- The data -

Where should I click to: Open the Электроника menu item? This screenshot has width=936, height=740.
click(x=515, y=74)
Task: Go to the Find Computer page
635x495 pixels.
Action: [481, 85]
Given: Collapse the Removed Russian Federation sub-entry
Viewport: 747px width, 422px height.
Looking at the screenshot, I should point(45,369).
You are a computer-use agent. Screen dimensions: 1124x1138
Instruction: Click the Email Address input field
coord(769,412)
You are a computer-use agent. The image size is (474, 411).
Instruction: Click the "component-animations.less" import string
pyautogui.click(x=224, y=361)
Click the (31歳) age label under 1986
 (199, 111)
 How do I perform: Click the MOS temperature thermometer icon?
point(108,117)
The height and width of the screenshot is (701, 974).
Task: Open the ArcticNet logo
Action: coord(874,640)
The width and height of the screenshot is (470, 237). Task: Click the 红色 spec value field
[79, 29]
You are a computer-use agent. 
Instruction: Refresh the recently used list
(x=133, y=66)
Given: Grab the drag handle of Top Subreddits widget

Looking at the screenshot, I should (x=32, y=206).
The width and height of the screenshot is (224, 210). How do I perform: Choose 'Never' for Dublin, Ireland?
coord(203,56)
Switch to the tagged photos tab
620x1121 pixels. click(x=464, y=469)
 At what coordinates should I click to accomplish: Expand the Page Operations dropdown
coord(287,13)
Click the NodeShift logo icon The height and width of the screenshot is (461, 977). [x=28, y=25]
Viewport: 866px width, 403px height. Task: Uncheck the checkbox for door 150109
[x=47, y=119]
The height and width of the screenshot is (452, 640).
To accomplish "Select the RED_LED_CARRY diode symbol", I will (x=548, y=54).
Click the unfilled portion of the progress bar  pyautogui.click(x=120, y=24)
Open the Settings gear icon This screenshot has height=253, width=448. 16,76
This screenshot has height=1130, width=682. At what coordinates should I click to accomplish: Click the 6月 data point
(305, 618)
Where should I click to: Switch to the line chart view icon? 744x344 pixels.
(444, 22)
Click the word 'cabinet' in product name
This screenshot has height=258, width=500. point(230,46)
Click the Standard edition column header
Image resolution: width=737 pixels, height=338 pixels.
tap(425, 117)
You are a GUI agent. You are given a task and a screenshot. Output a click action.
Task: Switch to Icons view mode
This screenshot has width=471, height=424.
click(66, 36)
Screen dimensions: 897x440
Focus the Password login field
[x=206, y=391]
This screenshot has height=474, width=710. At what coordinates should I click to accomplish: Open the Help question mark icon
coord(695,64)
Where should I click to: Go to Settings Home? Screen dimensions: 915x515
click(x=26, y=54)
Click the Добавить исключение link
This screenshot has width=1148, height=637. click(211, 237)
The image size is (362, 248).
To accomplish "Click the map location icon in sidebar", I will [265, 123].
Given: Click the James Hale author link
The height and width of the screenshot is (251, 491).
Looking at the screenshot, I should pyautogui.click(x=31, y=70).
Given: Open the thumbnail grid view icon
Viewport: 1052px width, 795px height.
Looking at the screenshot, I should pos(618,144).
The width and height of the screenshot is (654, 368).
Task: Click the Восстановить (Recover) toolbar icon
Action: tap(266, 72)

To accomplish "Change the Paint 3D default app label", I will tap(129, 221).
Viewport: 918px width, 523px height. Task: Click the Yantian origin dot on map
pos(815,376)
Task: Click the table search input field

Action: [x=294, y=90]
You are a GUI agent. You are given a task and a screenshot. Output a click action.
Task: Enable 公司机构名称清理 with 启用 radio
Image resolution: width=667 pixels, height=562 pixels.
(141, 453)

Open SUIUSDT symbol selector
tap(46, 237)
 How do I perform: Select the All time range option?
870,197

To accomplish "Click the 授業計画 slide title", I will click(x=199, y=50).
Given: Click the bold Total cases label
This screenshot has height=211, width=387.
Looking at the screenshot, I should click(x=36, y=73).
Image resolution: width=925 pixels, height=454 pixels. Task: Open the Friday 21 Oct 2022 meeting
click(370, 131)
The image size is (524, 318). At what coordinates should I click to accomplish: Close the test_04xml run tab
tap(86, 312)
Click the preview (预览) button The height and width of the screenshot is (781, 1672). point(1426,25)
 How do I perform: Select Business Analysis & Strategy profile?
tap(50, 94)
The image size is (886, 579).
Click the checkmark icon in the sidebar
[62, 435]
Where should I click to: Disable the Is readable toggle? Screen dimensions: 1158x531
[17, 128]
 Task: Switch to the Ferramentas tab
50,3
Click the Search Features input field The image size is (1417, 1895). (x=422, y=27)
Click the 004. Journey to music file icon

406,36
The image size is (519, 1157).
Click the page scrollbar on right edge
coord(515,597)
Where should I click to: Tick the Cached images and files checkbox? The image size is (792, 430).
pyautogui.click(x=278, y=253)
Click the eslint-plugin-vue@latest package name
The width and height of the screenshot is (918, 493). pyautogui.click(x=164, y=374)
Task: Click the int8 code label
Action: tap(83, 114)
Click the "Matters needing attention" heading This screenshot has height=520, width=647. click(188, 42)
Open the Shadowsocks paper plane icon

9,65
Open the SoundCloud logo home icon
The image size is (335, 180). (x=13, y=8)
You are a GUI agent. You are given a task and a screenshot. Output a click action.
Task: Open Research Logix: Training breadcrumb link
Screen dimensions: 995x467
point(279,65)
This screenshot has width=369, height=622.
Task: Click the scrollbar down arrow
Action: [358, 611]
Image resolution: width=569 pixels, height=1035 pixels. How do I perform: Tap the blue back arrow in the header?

- Assignment -
The required output is a copy of each line in the records where the string "header" occurs.

- Solution to this task -
Click the Standard edition column header
Image resolution: width=569 pixels, height=1035 pixels. How do I perform: Tap the blue back arrow in the header?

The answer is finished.